Peu de temps après, Oussama a été promue directrice adjointe de la production. Aujourd'hui, elle supervise d'autres travailleurs et les aide à trouver leur voie, comme elle l'a fait. Le regard d'Oussama sur sa propre vie a également évolué.
"Mes responsabilités et mes tâches professionnelles ont évolué, avec une augmentation de salaire. Ma confiance en moi a été renforcée", dit-elle. "Je crois davantage en mes capacités et en mes compétences, et je joue désormais un rôle plus efficace au sein de ma famille.
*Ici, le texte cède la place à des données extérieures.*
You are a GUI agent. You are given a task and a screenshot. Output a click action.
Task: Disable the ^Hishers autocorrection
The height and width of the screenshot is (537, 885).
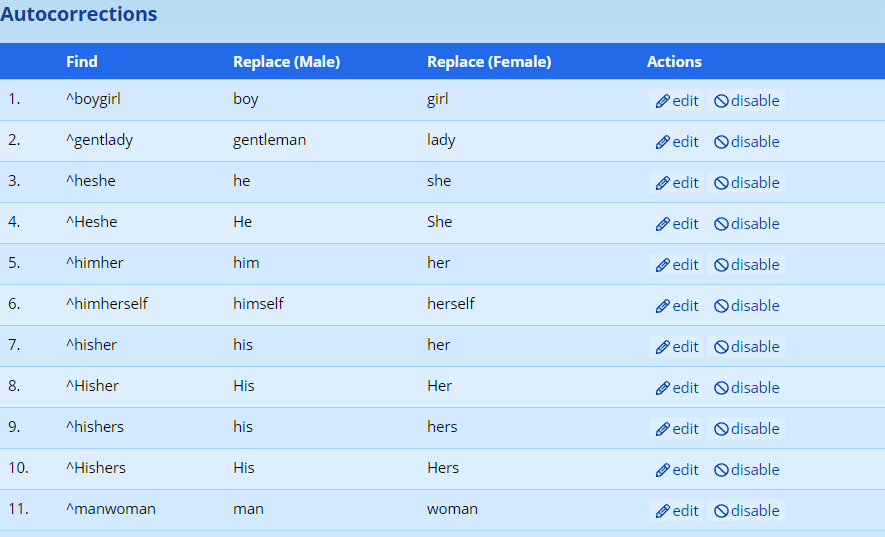[x=746, y=470]
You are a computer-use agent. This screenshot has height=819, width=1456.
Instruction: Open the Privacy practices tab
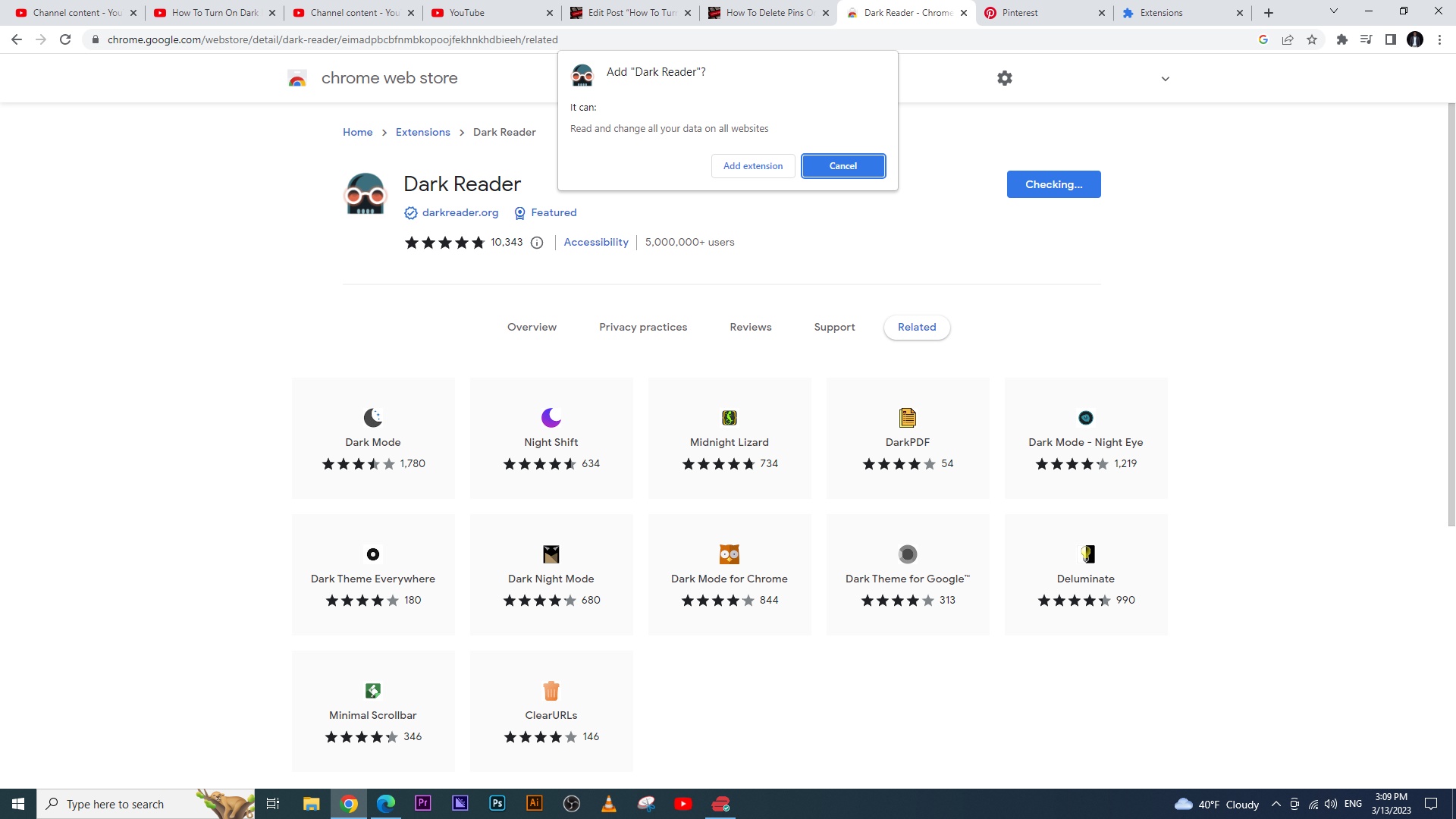point(643,327)
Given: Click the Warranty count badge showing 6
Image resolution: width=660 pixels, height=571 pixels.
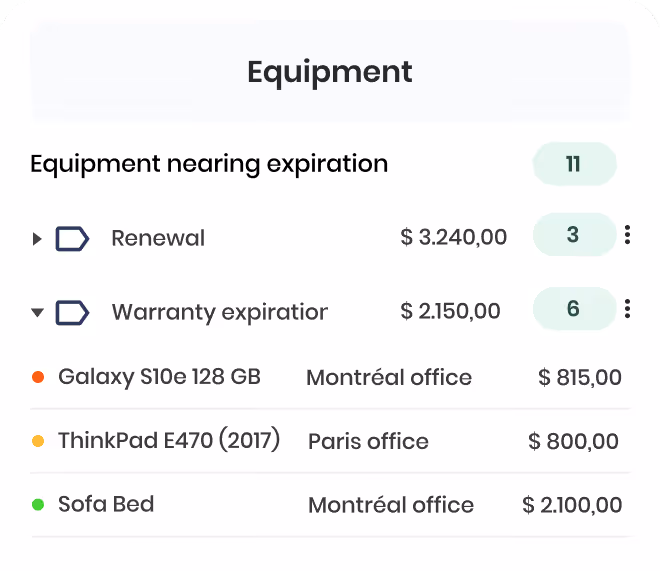Looking at the screenshot, I should (x=575, y=308).
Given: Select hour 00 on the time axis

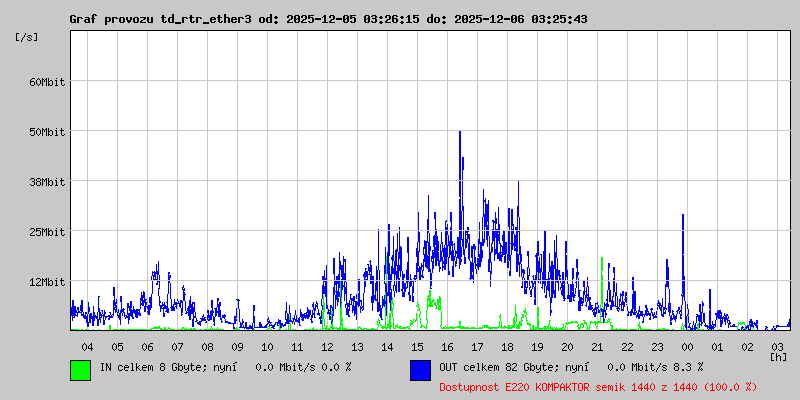Looking at the screenshot, I should click(687, 346).
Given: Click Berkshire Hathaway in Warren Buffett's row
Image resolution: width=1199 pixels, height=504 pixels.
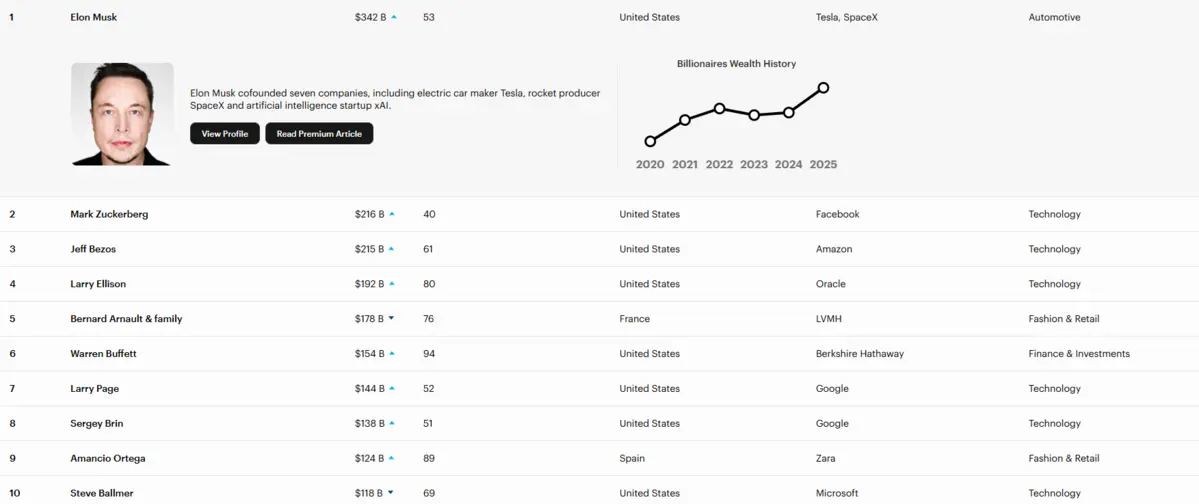Looking at the screenshot, I should 859,354.
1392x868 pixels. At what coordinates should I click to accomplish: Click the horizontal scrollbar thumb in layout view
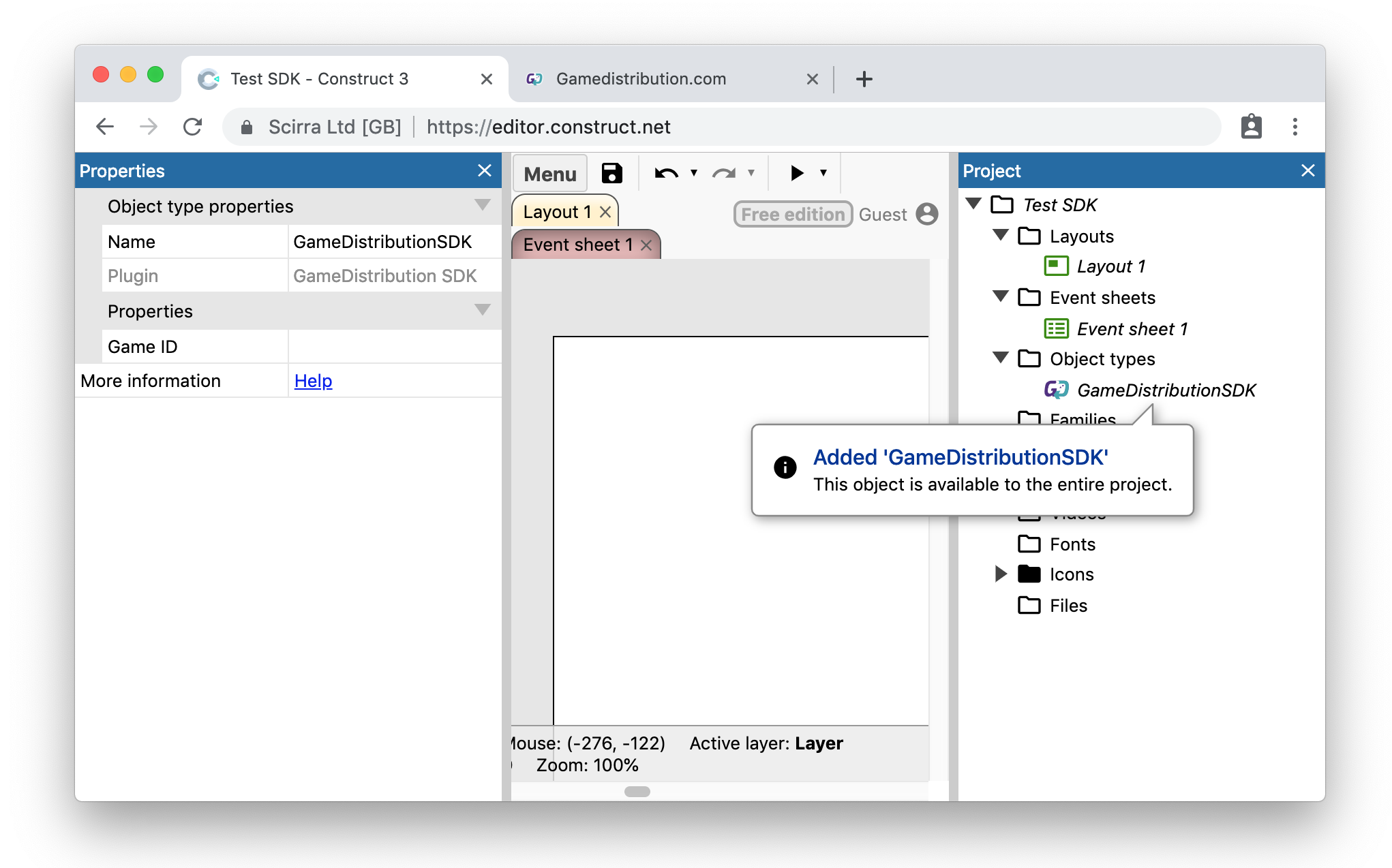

Osama est passée du soutien de son père à la responsabilité d'aider financièrement sa famille. C'est une source de fierté considérable, mais ce n'est pas facile.
Osama vit dans un quartier proche de l'usine, où elle travaille environ 60 heures par semaine, tandis que ses sœurs s'occupent de son fils, Osaid. C'est un compromis difficile, mais grâce à cet arrangement, Osama espère qu'Osaid pourra lui aussi se construire une vie réussie et autonome... comme sa mère.